REPUBLIKA.CO.ID, JAKARTA -- Anak yang menjadi korban pelecehan seksual saat kecil cenderung menjadi predator seks saat dewasa. Meski demikian, tidak semua korban akan berlaku demikian.
"Banyak temuan dan riset yang memiliki kesimpulan demikian, bahwa anak yang menjadi korban kejahatan seksual saat kecil, jika tidak tertangani dengan baik maka kelak dewasa bisa menjadi predator seks yang menjahati anak-anak." ujar kata Kabid Pemantauan dan Kajian Lembaga Perlindungan Anak Indonesia (LPAI) Reza Indragiri Amriel di Jakarta, Rabu.
Menurut Reza, tetap ada daya lenting yang jika terbangun maka akan bisa menghindarkan yang bersangkutan pada proses pembentukan perilaku jahat. Reza menjelaskan ada beberapa mekanisme korban menjadi pelaku, yakni perasaan negatif atau amarah yang dipindah dari subjek otentik ke subjek pengganti.
"Kedua, kesan atau sensasi positif akibat seks dini. Pengulangan sebagai ekspresi mencandu akan seks yang telah memunculkan kesan positif."
Ketiga adalah kebingungan bawah sadarnya yang mendorong korban yang nantinya melakukan perbuatan serupa. Reza mengatakan, itu merupakan cara korban menemukan jawaban atas kebingungan tersebut.
"Sayangnya, banyak korban kejahatan seksual banyak yang enggan mengaku, karena malu.
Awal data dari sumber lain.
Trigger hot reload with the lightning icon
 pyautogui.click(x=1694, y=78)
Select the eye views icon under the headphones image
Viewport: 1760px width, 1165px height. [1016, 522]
Ini menggetirkan," jelas dia.
Meski demikian, Reza enggan menyebut predator seks sebagai psikopat. Sebutan itu, menurutnya, merupakan ekspresi keputusasaan seseorang dalam memahami kondisi individu.
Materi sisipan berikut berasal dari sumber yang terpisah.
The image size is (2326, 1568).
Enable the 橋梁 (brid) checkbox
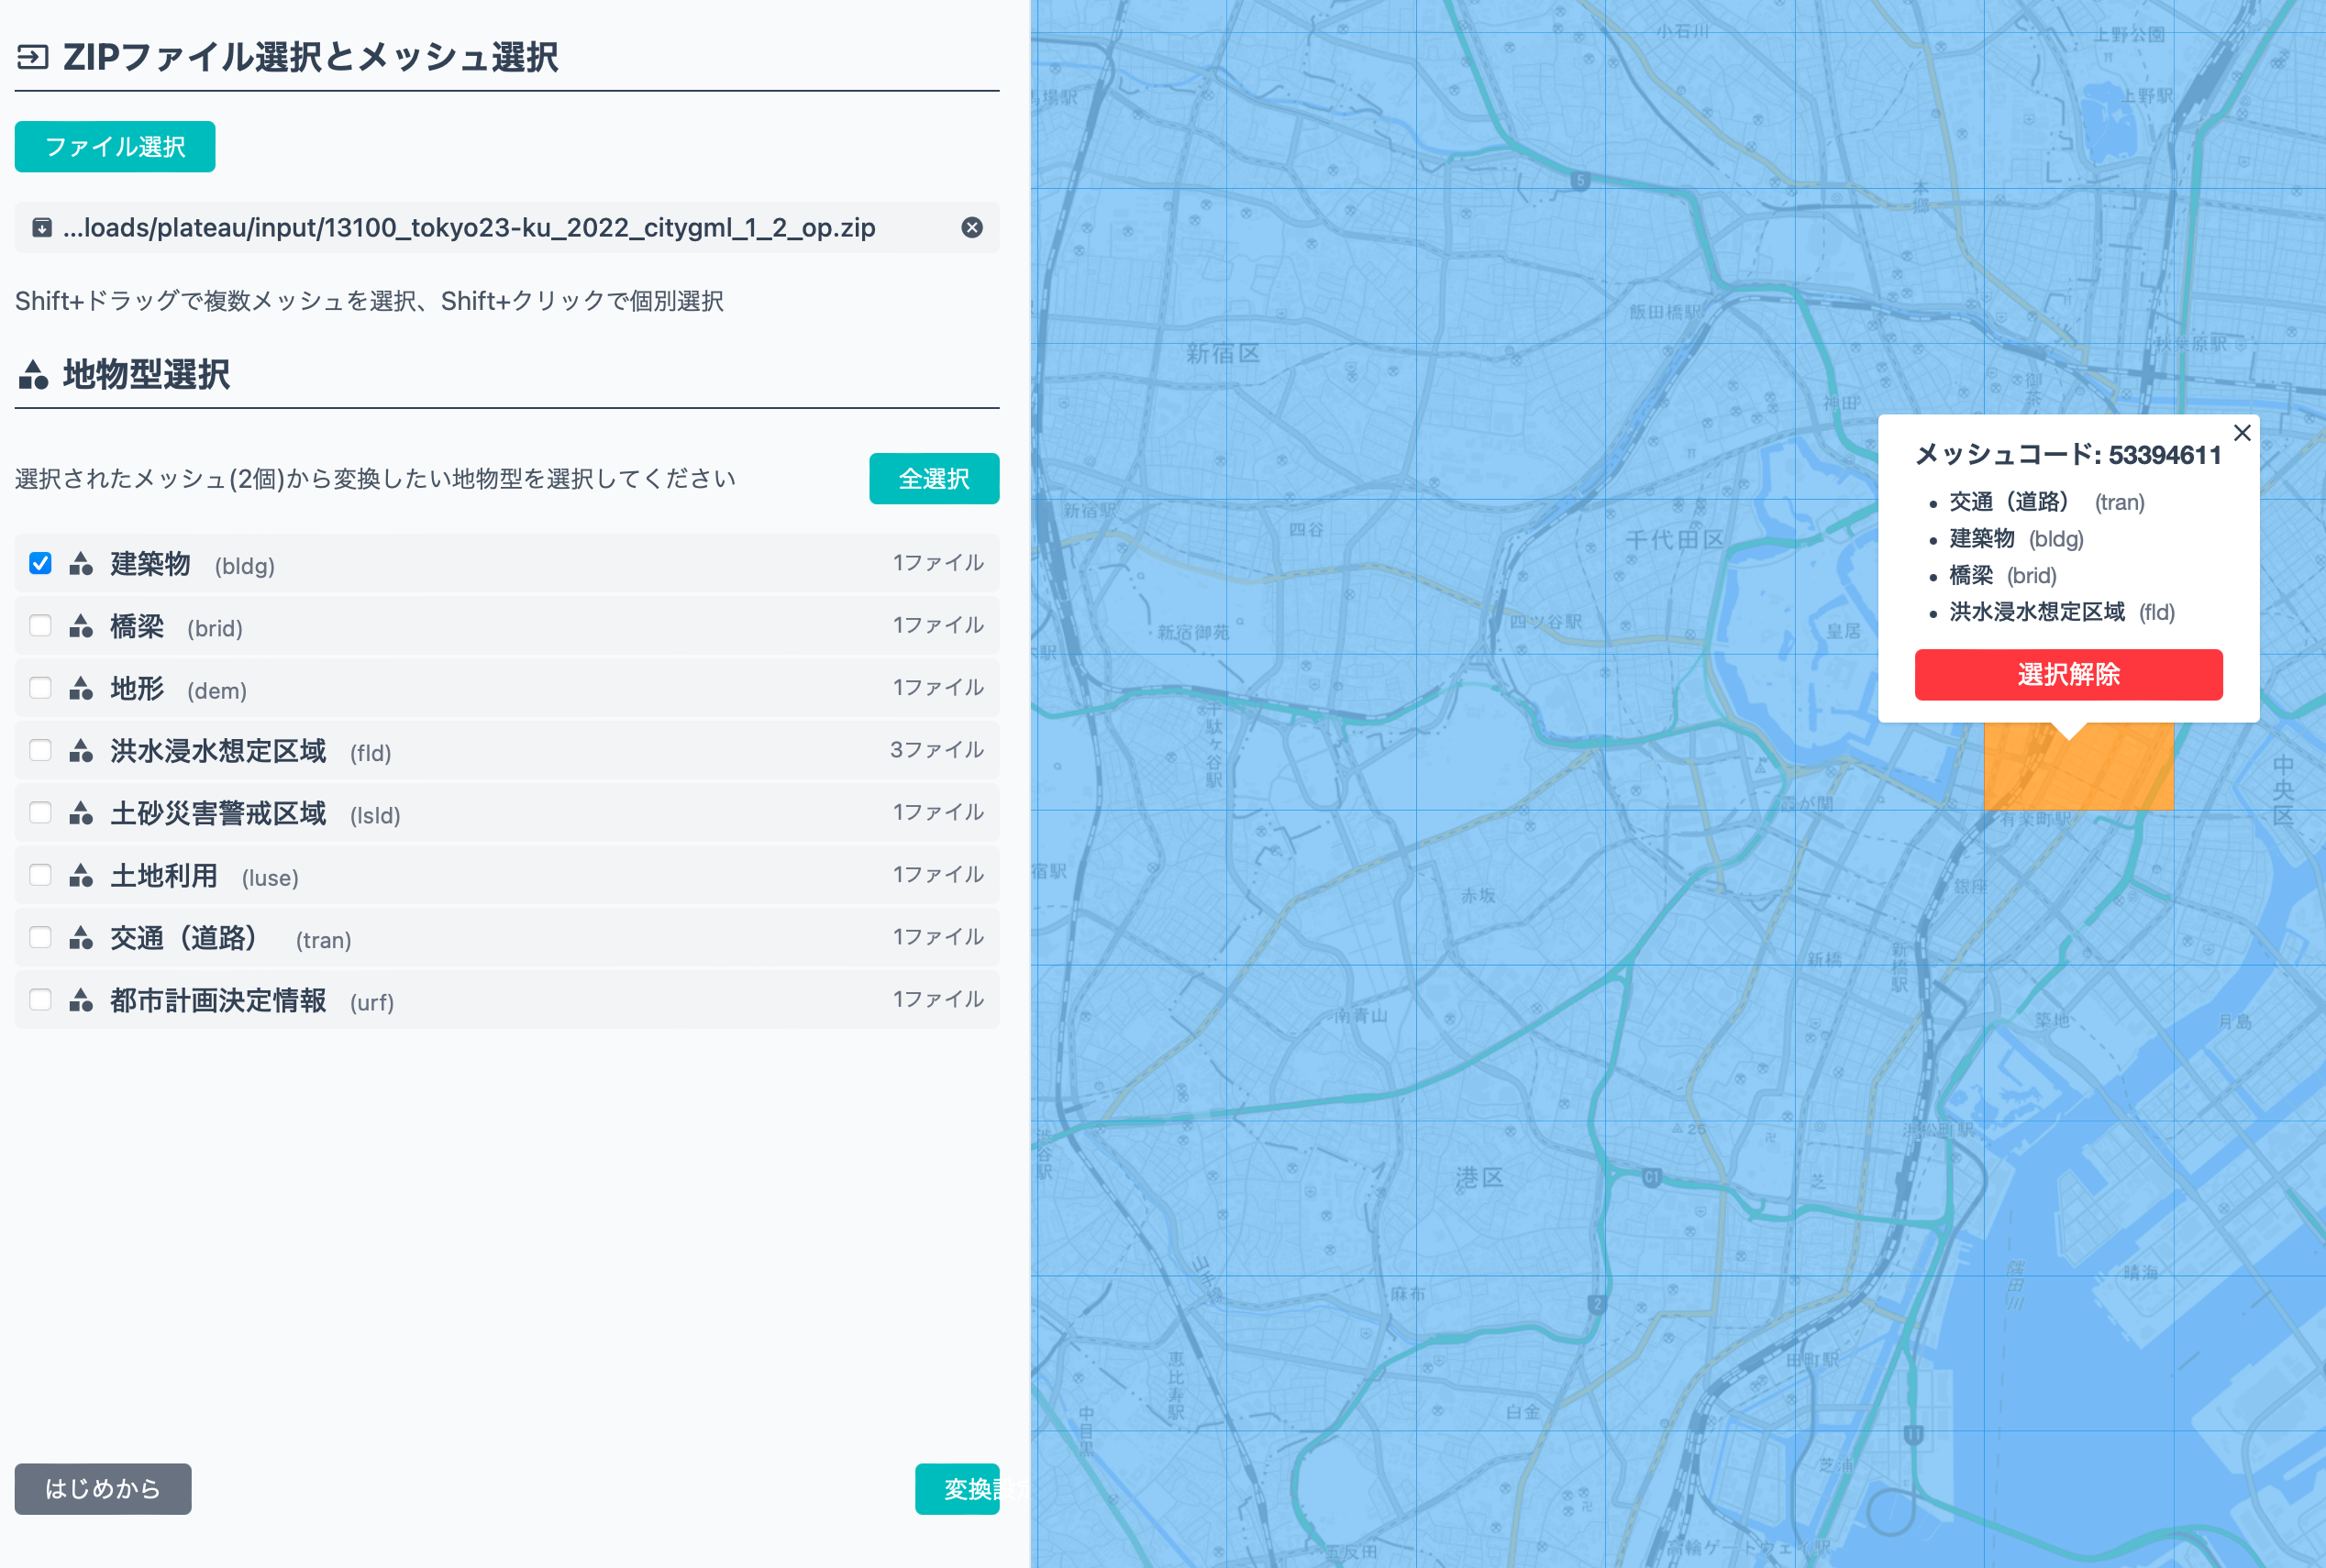click(x=40, y=626)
Pernyataan itu Reza sampaikan terkait kasus seorang WNI yang juga mahasiswa doktoral di Inggris, yakni Reynhard Sinaga, yang dihukum seumur hidup oleh Pengadilan Manchester atas tindak perkosaan dan serangan seksual terhadap 48 korban pria dalam 159 kasus. Tindak kejahatan tersebut dilakukan selama rentang waktu sekitar 2,5 tahun.